In the UK, the primacy of shareholder interest and the short-termist business strategies it promotes is one of the reasons why UK investment as a proportion of GDP is lower than in other comparable economies. It is notable, for example, that the distributed income of UK non-financial corporations – the size of dividends they issue plus withdrawals from income of quasi-corporations - rose from 14% of GVA in 1990 to 18% in 2014, a period in which share prices increased but investment declined. A further manifestation of this has been the rise in companies buying back their stock in order to boost their share prices (along with the stock-based pay of executives). As a result of these trends the UK corporate sector has in recent years gone from being a net borrower – reflecting the traditional role of companies as channels for investment – to becoming a growing net saver, with non-financial corporations running a net surplus of £107 billion, or 7% of GDP in 2014. Shareholder primacy also helps explain why takeovers in the UK are more common, more likely to be hostile, and more likely to succeed than in any other advanced economy.
The changing composition of share ownership, weak shareholder oversight, and the growing complexity of remuneration, has also contributed to poor alignment between executives, shareholders and the company. This in turn has driven high and unjustifiable levels of executive pay, a contributor to inequality. FTSE 100 CEOs were paid 183 times the average worker in 2014, up from 160 times in 2010, and around 50 times in the mid-1990s, with no consistent relationship to firm performance.

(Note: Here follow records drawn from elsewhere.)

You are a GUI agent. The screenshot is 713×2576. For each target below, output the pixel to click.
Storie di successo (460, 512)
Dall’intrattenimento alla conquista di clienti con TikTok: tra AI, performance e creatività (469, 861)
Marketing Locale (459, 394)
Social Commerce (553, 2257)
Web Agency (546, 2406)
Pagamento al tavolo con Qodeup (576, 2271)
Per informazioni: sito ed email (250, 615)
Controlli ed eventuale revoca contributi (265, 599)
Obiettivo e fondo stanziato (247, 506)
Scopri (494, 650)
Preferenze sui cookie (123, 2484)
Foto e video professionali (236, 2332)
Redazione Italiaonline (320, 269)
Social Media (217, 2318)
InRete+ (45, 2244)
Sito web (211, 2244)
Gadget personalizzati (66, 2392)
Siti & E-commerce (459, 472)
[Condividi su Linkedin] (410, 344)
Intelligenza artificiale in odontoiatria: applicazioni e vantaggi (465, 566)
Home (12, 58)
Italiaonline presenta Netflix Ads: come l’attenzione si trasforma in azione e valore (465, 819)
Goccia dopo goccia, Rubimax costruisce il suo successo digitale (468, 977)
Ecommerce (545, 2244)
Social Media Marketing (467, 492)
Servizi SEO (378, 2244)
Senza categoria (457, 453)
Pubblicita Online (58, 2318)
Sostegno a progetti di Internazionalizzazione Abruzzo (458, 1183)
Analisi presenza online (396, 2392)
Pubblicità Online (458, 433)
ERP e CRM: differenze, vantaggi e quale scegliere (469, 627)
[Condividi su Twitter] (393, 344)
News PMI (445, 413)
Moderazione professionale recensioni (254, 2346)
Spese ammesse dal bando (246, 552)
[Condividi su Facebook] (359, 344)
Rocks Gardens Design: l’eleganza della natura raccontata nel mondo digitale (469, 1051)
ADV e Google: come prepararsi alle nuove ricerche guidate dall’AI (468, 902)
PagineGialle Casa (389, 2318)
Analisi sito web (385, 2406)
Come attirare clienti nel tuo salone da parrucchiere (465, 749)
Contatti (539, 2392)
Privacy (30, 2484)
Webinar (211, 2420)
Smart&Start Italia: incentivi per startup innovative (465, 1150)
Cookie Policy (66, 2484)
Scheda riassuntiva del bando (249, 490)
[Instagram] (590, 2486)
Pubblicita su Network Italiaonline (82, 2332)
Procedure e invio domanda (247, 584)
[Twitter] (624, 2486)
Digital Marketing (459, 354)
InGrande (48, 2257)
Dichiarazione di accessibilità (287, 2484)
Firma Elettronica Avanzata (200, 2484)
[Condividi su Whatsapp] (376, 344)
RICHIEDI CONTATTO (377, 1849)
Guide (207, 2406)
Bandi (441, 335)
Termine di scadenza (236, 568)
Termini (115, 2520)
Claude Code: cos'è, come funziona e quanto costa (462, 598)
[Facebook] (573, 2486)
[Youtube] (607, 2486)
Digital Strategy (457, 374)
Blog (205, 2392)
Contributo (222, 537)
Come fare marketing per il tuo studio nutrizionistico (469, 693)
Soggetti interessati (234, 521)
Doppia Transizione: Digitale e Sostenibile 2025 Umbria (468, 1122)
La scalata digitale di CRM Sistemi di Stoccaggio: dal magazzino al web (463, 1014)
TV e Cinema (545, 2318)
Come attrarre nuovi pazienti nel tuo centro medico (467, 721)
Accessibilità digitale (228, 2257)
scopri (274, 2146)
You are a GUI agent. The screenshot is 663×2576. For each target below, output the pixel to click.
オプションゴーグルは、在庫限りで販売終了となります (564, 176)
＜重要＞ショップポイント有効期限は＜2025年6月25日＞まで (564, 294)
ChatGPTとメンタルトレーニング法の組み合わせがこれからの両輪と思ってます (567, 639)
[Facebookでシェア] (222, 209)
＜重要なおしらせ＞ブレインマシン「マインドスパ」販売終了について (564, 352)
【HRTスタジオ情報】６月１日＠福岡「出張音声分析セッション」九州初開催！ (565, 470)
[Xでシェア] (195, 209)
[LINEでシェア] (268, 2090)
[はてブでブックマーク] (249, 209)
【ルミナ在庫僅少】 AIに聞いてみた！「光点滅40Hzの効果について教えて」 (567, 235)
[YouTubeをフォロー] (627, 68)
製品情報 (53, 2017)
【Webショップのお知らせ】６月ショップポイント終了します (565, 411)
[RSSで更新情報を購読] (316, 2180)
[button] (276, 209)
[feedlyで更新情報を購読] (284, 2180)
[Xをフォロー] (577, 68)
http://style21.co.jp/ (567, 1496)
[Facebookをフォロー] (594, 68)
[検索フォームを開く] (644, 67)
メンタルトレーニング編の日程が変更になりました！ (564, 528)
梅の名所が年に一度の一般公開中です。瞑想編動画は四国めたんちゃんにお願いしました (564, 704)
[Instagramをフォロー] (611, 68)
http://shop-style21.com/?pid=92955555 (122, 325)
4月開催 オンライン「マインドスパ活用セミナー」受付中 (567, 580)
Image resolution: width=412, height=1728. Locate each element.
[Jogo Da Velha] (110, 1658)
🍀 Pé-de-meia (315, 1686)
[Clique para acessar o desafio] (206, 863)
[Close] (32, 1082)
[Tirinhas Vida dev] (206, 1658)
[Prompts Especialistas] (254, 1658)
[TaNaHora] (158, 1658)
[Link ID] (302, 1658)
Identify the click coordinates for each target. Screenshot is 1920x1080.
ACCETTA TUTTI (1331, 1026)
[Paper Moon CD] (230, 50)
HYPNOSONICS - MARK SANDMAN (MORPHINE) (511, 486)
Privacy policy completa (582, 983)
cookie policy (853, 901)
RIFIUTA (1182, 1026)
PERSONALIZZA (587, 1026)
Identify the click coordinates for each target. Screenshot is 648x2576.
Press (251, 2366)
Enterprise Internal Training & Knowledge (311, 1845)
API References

The over-representation of shareholder interest and under-representation of other key interests in the constitution of the firm, particularly workers, means that only a narrow range of interests are constitutionally represented and given voice within the governance of the firm. Indeed, the UK ranks alongside Lithuania at the bottom of the EU-27 on how well it does in formally guaranteeing workers representation within corporate governance. Low levels of participation rights and voice in turn contribute towards the UK’s poor productivity performance, particularly relative to more stakeholder-orientated models of corporate governance such as Germany, the Netherlands and Sweden.
Yet if a firm is not ‘owned’ by its shareholders, control rights should not be the sole province of shareholders, nor should the company be run only in their interests. A key argument underpinning shareholder primacy – that shareholders own companies and therefore should be run for them – is flawed. Instead, it points to the need for other key stakeholders who contribute to the nexus of relationships that constitute the company to have voice within decision making and for their interests to be meaningfully represented.
This suggests that corporate governance reform should have three aims: to reform company purpose to promote purposeful, long-term orientated businesses; to create new structures for meaningful stakeholder interest representation and voice to shape company decision-making, particularly workers, to complement shareholder interest; and to introduce new institutional mechanisms of oversight and enforcement to ensure companies are held to account. Taken together, reform should challenge shareholder primacy, significantly broadening who is represented and how within UK corporate governance, while incentivising better, more purposeful company performance.
If that is to happen, the debate needs to start with a recognition that many of the arguments underpinning shareholder primacy are flawed in principle and faulty in practice.